For improving the dirigibility to voice signal identification, described audio recognition method also comprises step: when current network state is abnormal, carries out local terminal identification, and obtain recognition result corresponding to described voice signal to the voice signal received; Using the recognition result of described recognition result as described voice signal.In the present embodiment, when Network Abnormal, the recognition accuracy of local terminal is constant.This Network Abnormal refers to non-interconnection network or interconnection network but cannot proper communication.

For improving the accuracy rate of speech recognition, this audio recognition method also comprises: obtain terminal current network state, and the mapping relations between state Network Based and information, export the information corresponding to current network state.This information is preferably light information, is realized by warning light.

The audio recognition method that the present embodiment proposes, when receiving voice signal, and when current network state is normal, being sent to default identified server by the voice signal received and identifying, and obtains the recognition result of identified server feedback; Local terminal identification is carried out to the voice signal received, and obtains recognition result; Calculate the recognition accuracy that each recognition result is corresponding; The recognition result fed back by identified server the highest for recognition accuracy, as the recognition result of described voice signal, improves the accuracy rate to voice signal identification.

The present invention further provides a kind of speech recognition equipment.

With reference to the high-level schematic functional block diagram that Fig. 3, Fig. 3 are for speech recognition equipment preferred embodiment of the present invention.

It is emphasized that, to one skilled in the art, functional block diagram shown in Fig. 3 is only the exemplary plot of a preferred embodiment, and those skilled in the art, around the functional module of the speech recognition equipment shown in Fig. 3, can carry out supplementing of new functional module easily; The title of each functional module is self-defined title, only for auxiliary each program function block understanding this speech recognition equipment, be not used in and limit technical scheme of the present invention, the core of technical solution of the present invention is, the function that the functional module of respective define name will be reached.

The present embodiment proposes a kind of speech recognition equipment, and described speech recognition equipment comprises:

Remote identification module 10, for when receiving voice signal, and when current network state is normal, being sent to default identified server by the voice signal received and identifying, and obtains the recognition result of identified server feedback;

Local terminal identification module 20, for carrying out local terminal identification to the voice signal received, and obtains recognition result;

In the present embodiment, local terminal identifying is similar to the identifying of server, does not repeat them here.

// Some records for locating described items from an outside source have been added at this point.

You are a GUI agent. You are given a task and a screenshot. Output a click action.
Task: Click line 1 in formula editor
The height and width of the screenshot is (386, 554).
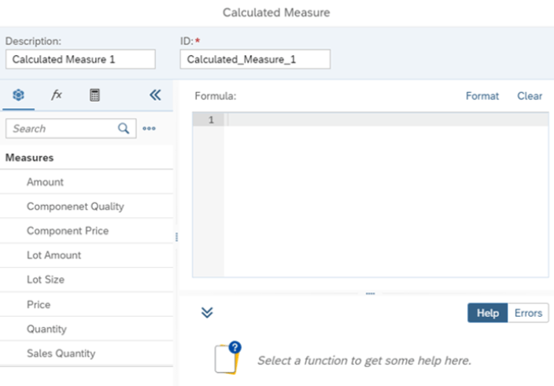coord(386,120)
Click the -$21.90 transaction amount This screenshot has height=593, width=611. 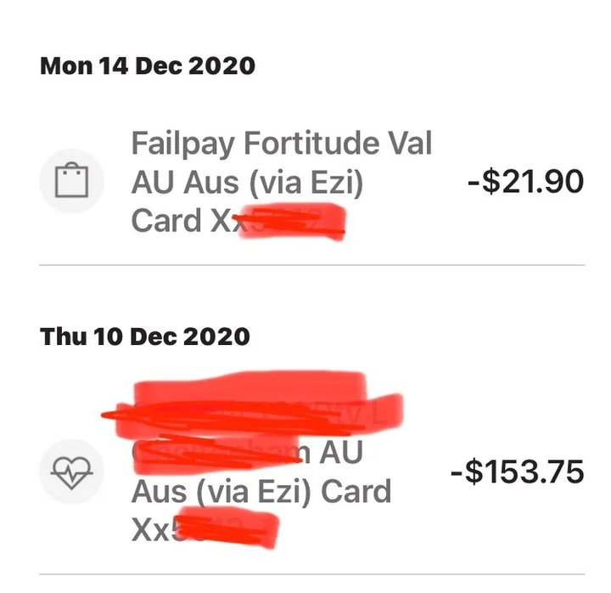pyautogui.click(x=526, y=181)
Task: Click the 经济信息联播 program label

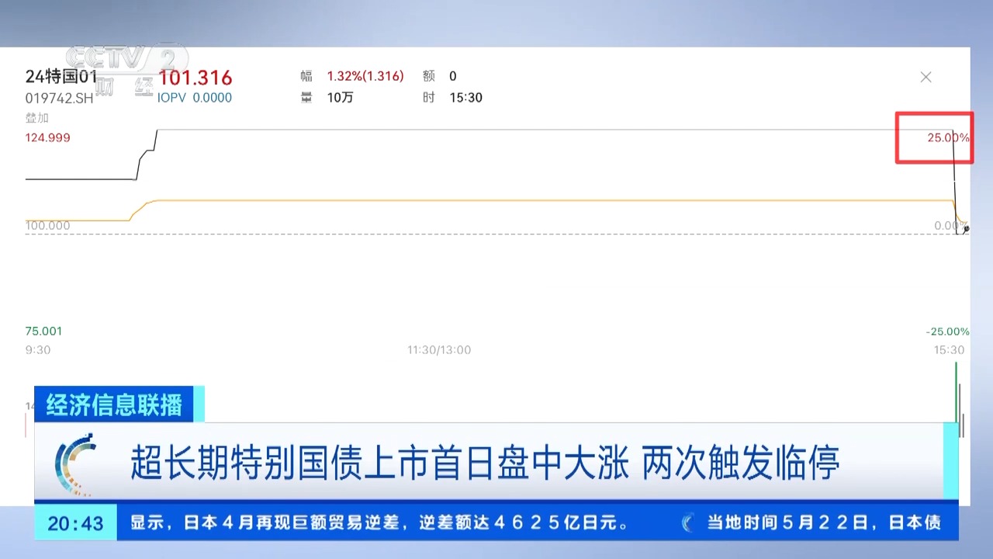Action: point(114,404)
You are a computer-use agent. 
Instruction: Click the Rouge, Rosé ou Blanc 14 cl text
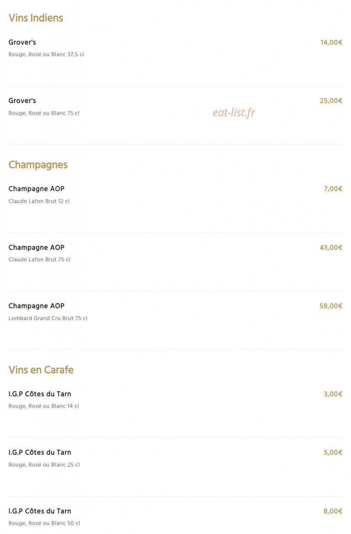coord(44,406)
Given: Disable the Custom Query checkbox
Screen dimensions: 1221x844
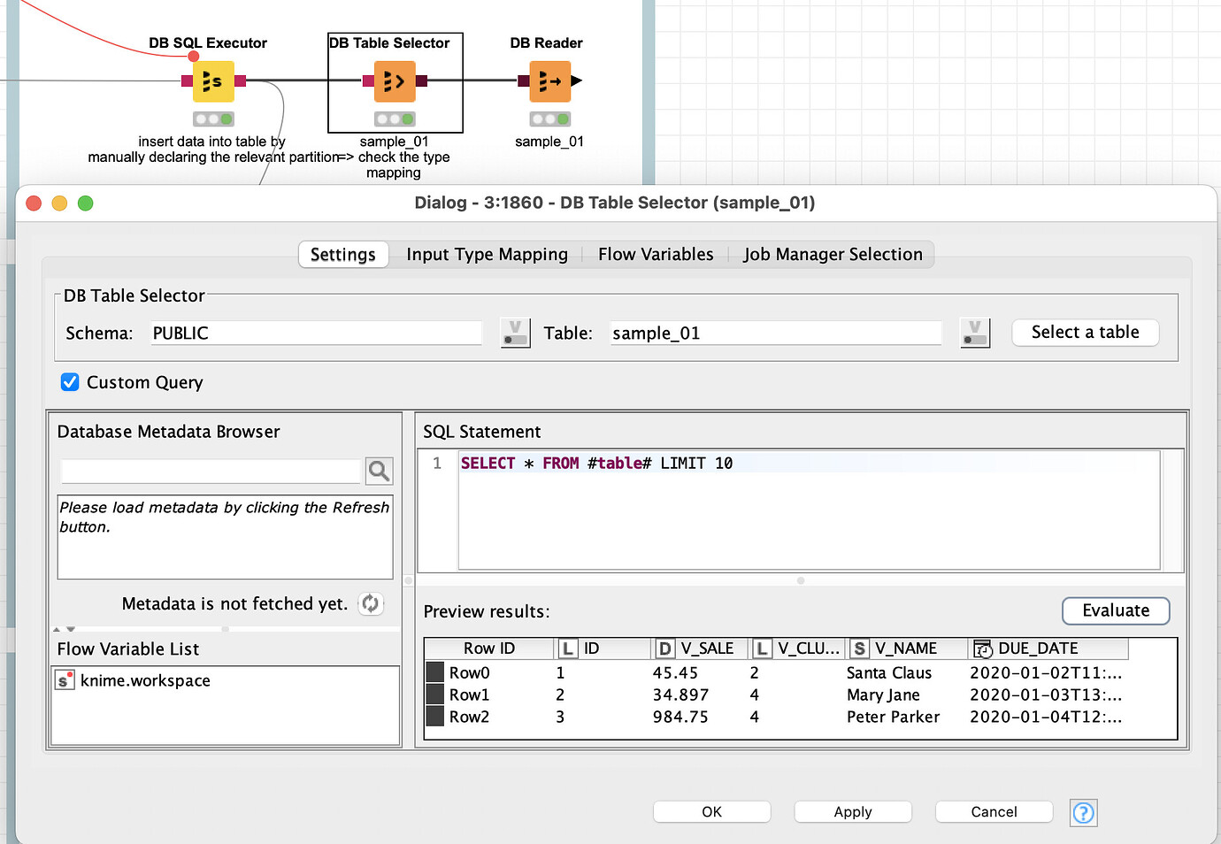Looking at the screenshot, I should point(70,382).
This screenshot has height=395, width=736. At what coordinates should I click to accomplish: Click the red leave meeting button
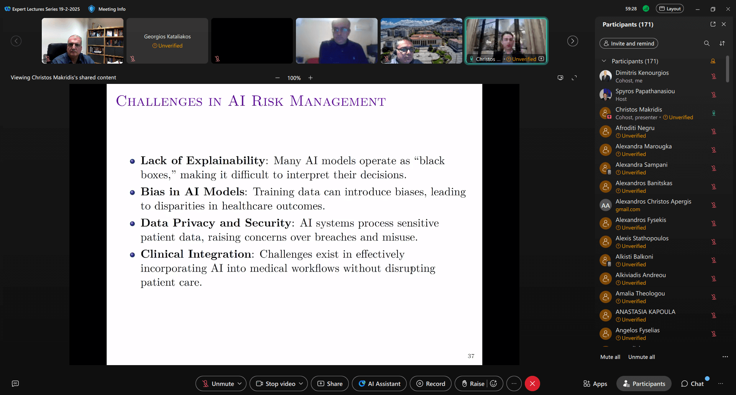[x=532, y=384]
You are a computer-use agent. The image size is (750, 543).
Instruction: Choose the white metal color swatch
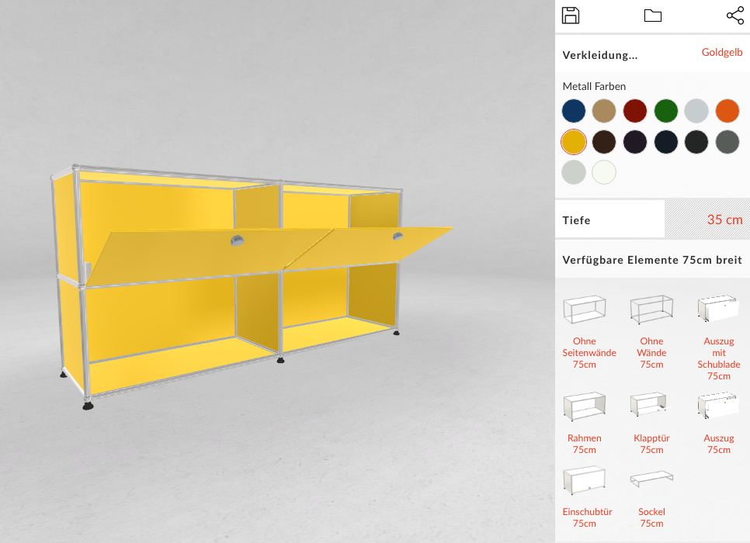coord(604,172)
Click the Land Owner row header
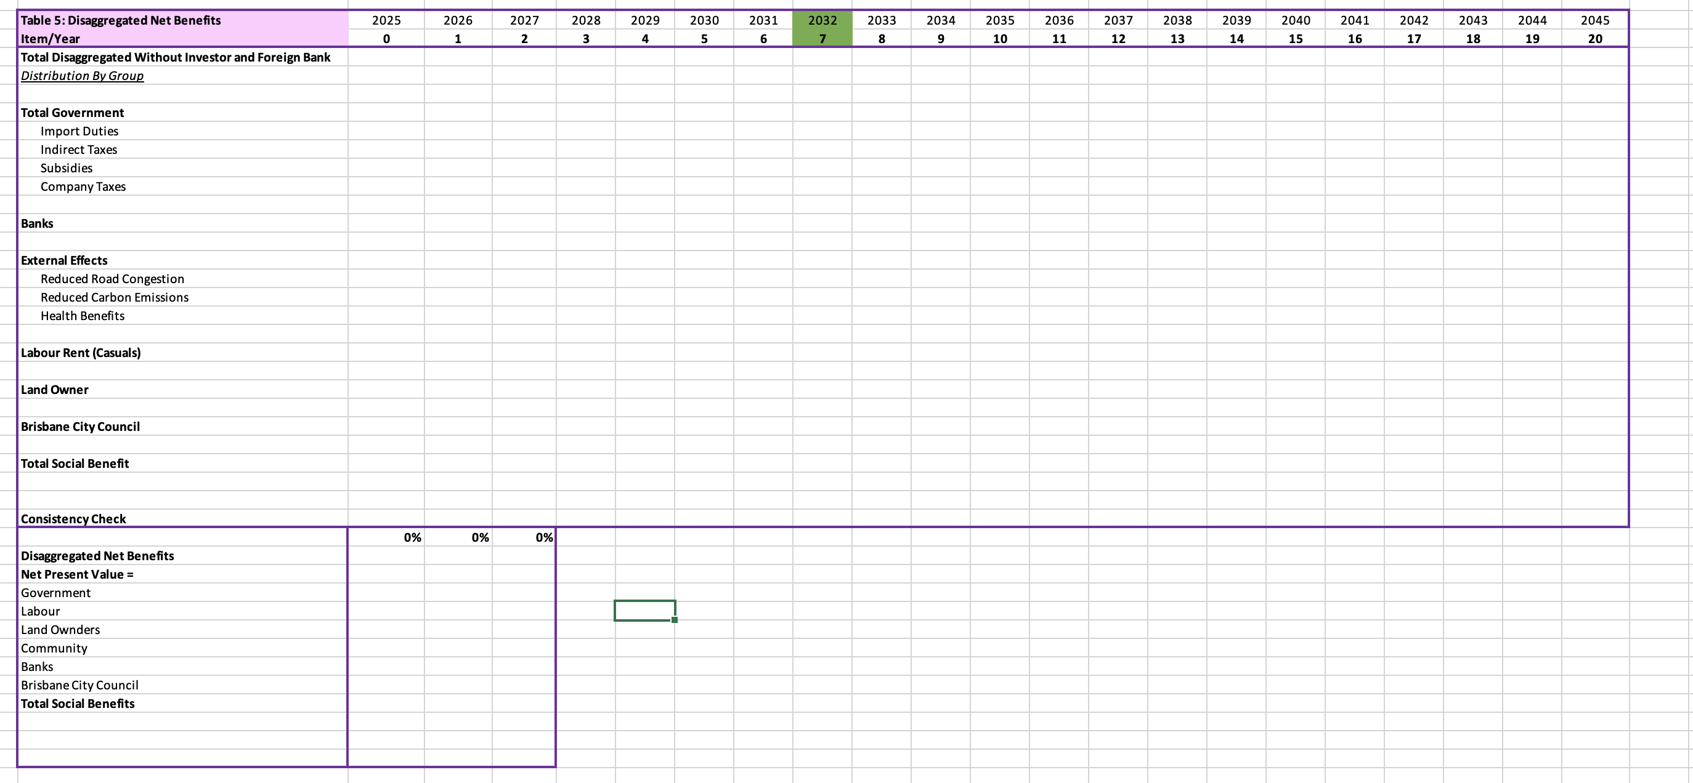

Accuracy computing module 30, for calculating recognition accuracy corresponding to each recognition result;

In the present embodiment, calculate the detailed process of recognition accuracy corresponding to each recognition result as shown in Figure 4, described accuracy computing module 30 comprises:

Determining unit 31, for determining each server and identification parameter corresponding to local terminal identification based on described recognition result;

Call unit 32, for calling server that terminal prestores and recognition accuracy corresponding to local terminal identification;

Described determining unit 31, also for being weighted on average to described identification parameter and described recognition accuracy respectively, to determine the recognition accuracy that each recognition result is corresponding according to the weight preset.

Processing module 40, for the recognition result that fed back by identified server the highest for the recognition accuracy recognition result as described voice signal.

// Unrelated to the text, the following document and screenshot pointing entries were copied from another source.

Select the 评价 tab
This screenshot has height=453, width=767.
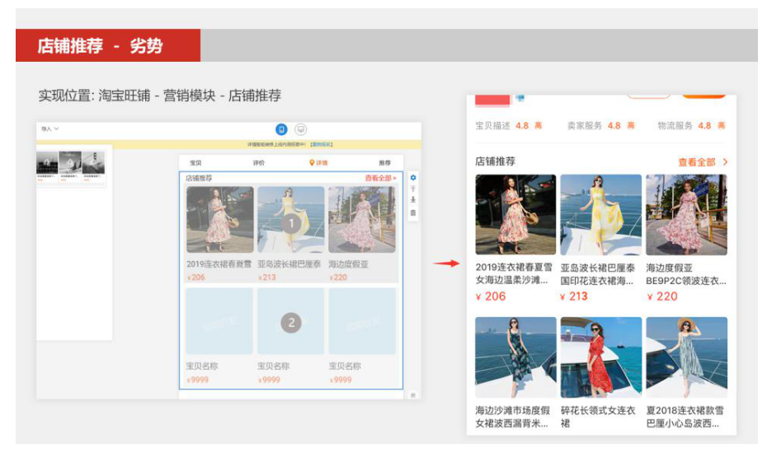pyautogui.click(x=259, y=163)
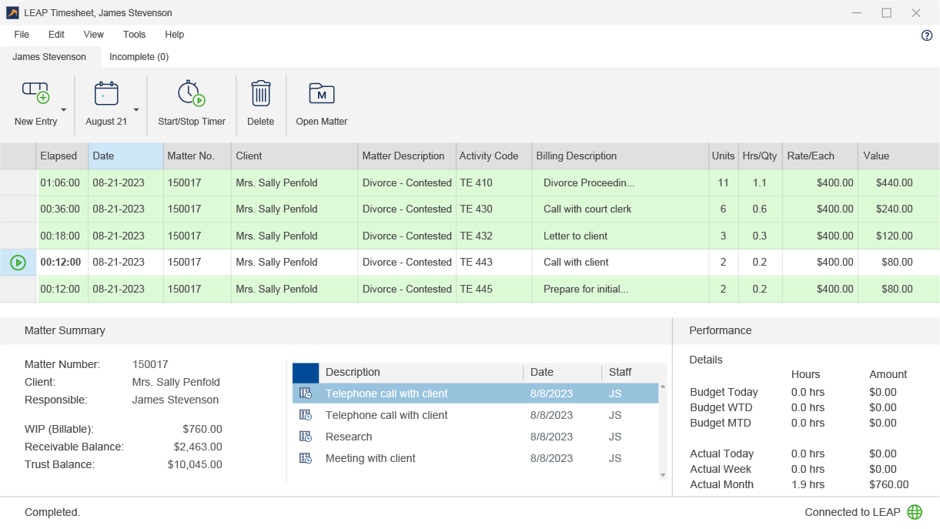The height and width of the screenshot is (529, 940).
Task: Switch to the Incomplete (0) tab
Action: tap(139, 56)
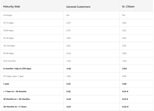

Can sort to the accuracy of each recognition result, extract the highest identification of accuracy as final recognition result.It will be appreciated by persons skilled in the art that described speech recognition equipment also comprises: adjusting module in order to improve the accuracy of speech recognition, for increasing by a preset value to the recognition accuracy of server corresponding to described recognition result or local terminal.This preset value is preferably 1.

For improving the accuracy rate of speech recognition, this speech recognition equipment also comprises: acquisition module obtains terminal current network state; Output module, for the mapping relations between state Network Based and information, exports the information corresponding to current network state.This information is preferably light information, is realized by warning light.

The speech recognition equipment that the present embodiment proposes, when receiving voice signal, and when current network state is normal, being sent to default identified server by the voice signal of reception and identifying, and obtains the recognition result of identified server feedback; Local terminal identification is carried out to the voice signal received, and obtains recognition result; Calculate the recognition accuracy that each recognition result is corresponding; The recognition result fed back by identified server the highest for recognition accuracy, as the recognition result of described voice signal, improves the accuracy rate to voice signal identification.

It should be noted that, in this article, term " comprises ", " comprising " or its any other variant are intended to contain comprising of nonexcludability, thus make to comprise the process of a series of key element, method, article or system and not only comprise those key elements, but also comprise other key elements clearly do not listed, or also comprise by the intrinsic key element of this process, method, article or system.When not more restrictions, the key element limited by statement " comprising ... ", and be not precluded within process, method, article or the system comprising this key element and also there is other identical element.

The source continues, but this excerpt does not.